■ TASK GOAL ■
Each line of the listing below that includes "computer" should be reported.

(RECORD EXCERPTS begins)

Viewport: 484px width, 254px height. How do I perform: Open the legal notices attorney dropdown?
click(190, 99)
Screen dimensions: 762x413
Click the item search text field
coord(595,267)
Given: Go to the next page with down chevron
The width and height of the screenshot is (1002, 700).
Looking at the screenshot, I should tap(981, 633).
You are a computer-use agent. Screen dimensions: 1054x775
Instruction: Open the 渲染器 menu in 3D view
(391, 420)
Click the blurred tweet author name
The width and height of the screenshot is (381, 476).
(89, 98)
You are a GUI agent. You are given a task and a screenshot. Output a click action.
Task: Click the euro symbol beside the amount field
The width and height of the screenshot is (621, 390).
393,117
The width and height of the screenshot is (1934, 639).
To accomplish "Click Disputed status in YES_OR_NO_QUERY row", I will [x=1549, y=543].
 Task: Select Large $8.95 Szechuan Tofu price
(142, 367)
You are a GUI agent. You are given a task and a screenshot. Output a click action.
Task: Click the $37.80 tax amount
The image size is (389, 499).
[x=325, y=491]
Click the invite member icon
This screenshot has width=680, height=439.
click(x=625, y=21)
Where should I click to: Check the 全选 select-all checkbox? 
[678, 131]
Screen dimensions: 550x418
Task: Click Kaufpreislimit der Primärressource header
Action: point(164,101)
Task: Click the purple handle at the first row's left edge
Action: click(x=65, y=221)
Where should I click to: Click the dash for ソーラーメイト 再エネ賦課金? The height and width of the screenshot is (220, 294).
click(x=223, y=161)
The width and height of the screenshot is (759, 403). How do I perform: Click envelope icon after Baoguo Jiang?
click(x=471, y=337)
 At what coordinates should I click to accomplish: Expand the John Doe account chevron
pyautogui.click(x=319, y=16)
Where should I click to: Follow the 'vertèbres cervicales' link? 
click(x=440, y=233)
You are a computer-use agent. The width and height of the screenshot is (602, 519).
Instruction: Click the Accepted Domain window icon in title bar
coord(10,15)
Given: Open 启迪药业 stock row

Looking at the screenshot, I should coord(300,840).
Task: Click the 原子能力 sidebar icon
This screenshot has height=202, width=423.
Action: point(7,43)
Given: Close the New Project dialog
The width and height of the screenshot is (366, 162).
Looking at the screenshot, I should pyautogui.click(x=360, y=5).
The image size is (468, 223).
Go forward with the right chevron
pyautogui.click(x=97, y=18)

(RECORD EXCERPTS ends)

■ SOLUTION ■
You are a computer-use agent. Screen dimensions: 1054x775
You are a computer-use agent. The width and height of the screenshot is (602, 519).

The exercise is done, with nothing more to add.